What's user engagement? It's whether a user, with any regularity, has been shown to open and click your past emails. So, for example, if you email once a week, and a user opens the email weekly, he or she is a very engaged user. If he or she opens once a month, then that's a semi-engaged user. And if it's been months since a user opened one of your emails, that's just not an engaged user!
Here's the reality. The bulk of your sales will come from your most engaged users, so ensuring that the list of those users gets delivered every time is of key importance. When you send to your disengaged users, you increase the counts of unopened emails, spasm and unsubs - all things that email ISPs notice and which will eventually have you going to spam regularly. The downside is that, likely, you're long term lapsed or disengaged users constitute a huge portion of your list, and even if they respond in small percentage numbers, that's often significant revenue in terms of raw numbers. But in the end, sending less often to your longer lapsed or disengaged customers may be necessary in order to ensure that you can reliably deliver email.
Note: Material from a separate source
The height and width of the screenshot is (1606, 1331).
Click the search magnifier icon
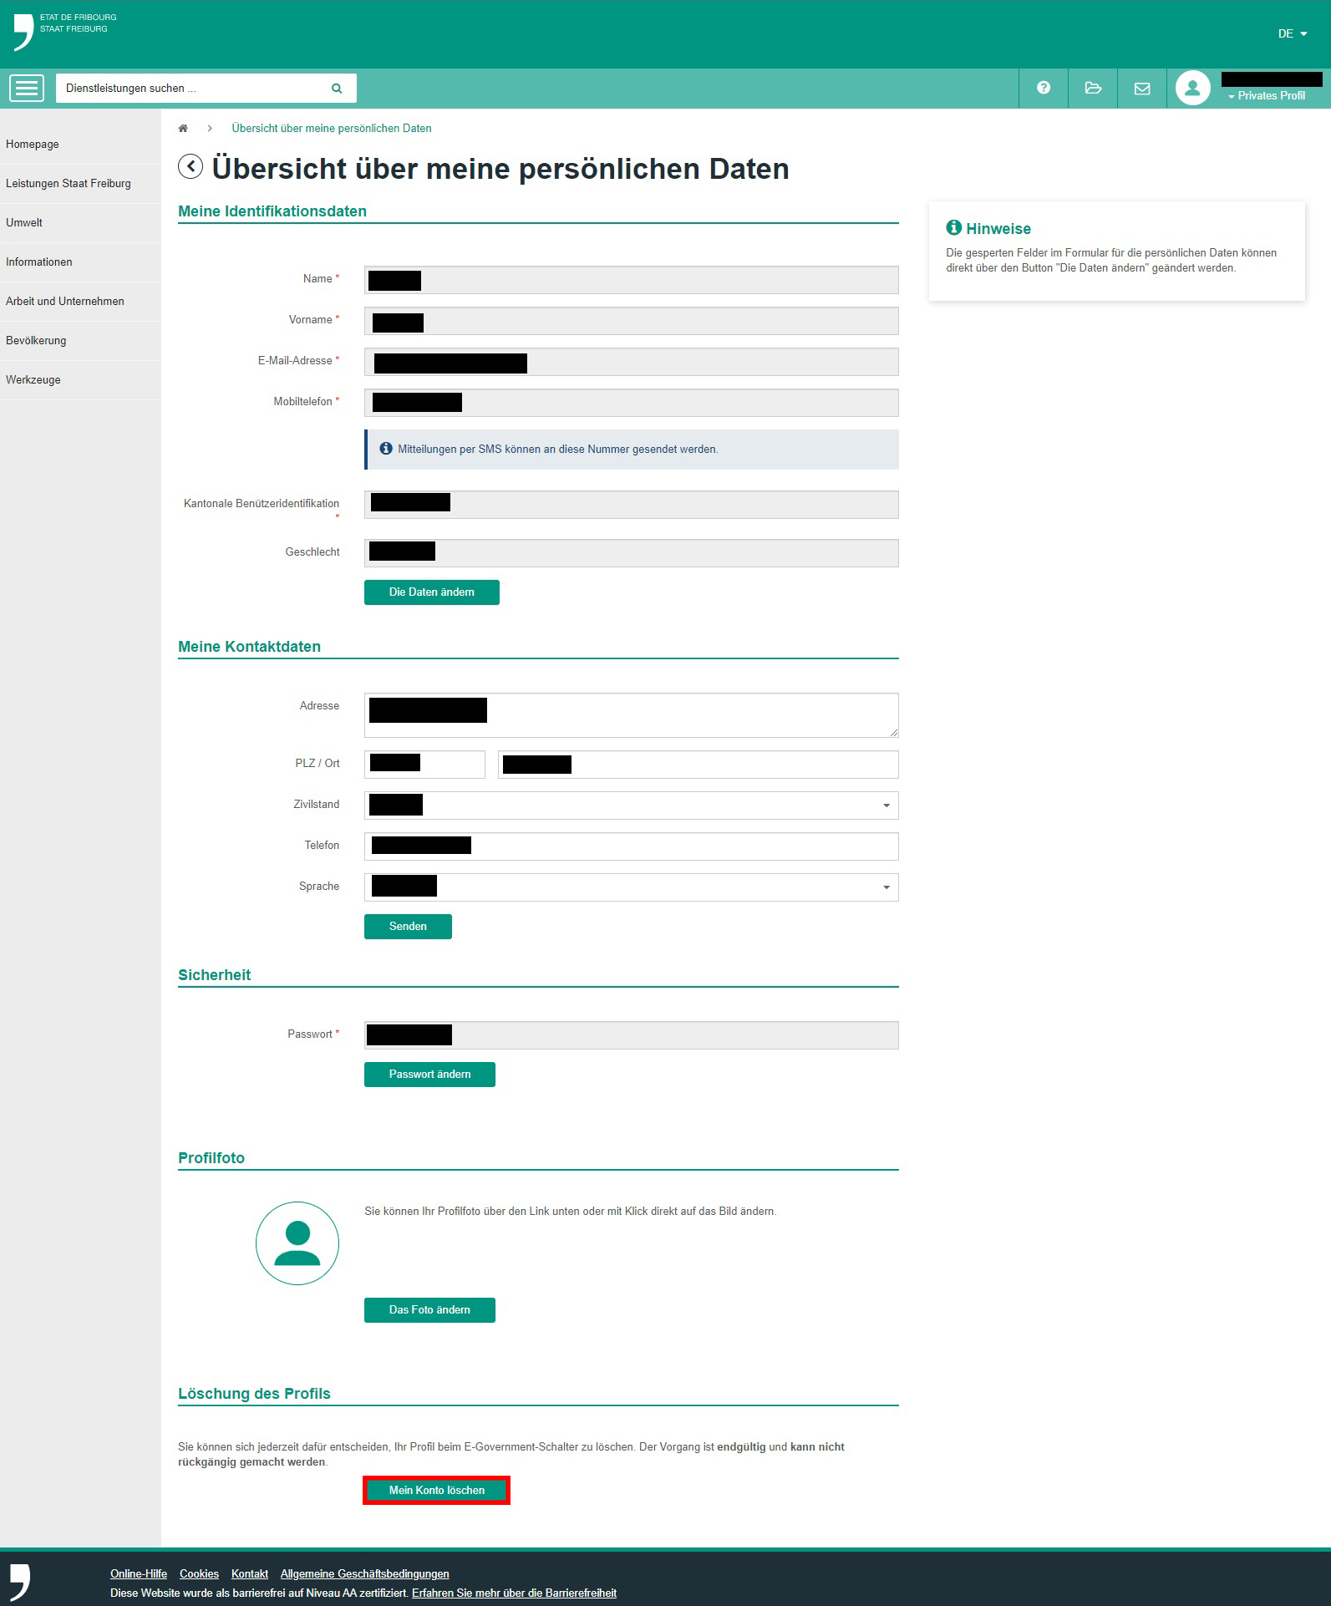[337, 89]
One solution? Work harder to keep your list clean and your users engaged. Here are some tips:
Send Content that Matters: We say it all of the time, but if you're sending content that your users, clients and customers want, you'll have better overall engagement metrics. Don't cheap out on content.
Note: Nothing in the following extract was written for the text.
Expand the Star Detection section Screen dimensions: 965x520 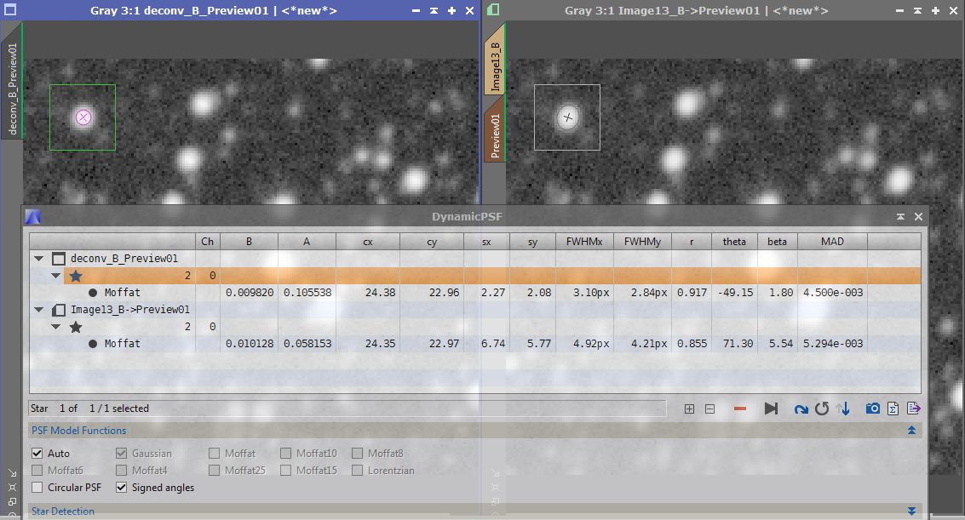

Give People and Option of Email Frequency: When joining your list, let people determine how often they want to receive email. The downside? Many people are going to select a frequency that's less often than you want to send to them. The upside? You won't oversend to them, thus increasing the likelihood that they disengage or even unsubscribe. But if you collect the data, USE the data.
Follow Basic Email Best Practices: Test creatives, use good subject lines, send on high open rate days, do all of the things that are designed to make your email list respond in optimized ways, and it's likely that they will. That gives you a higher number of engaged users, a better domain and IP reputation ranking, and, most importantly, the best revenue results from your email program.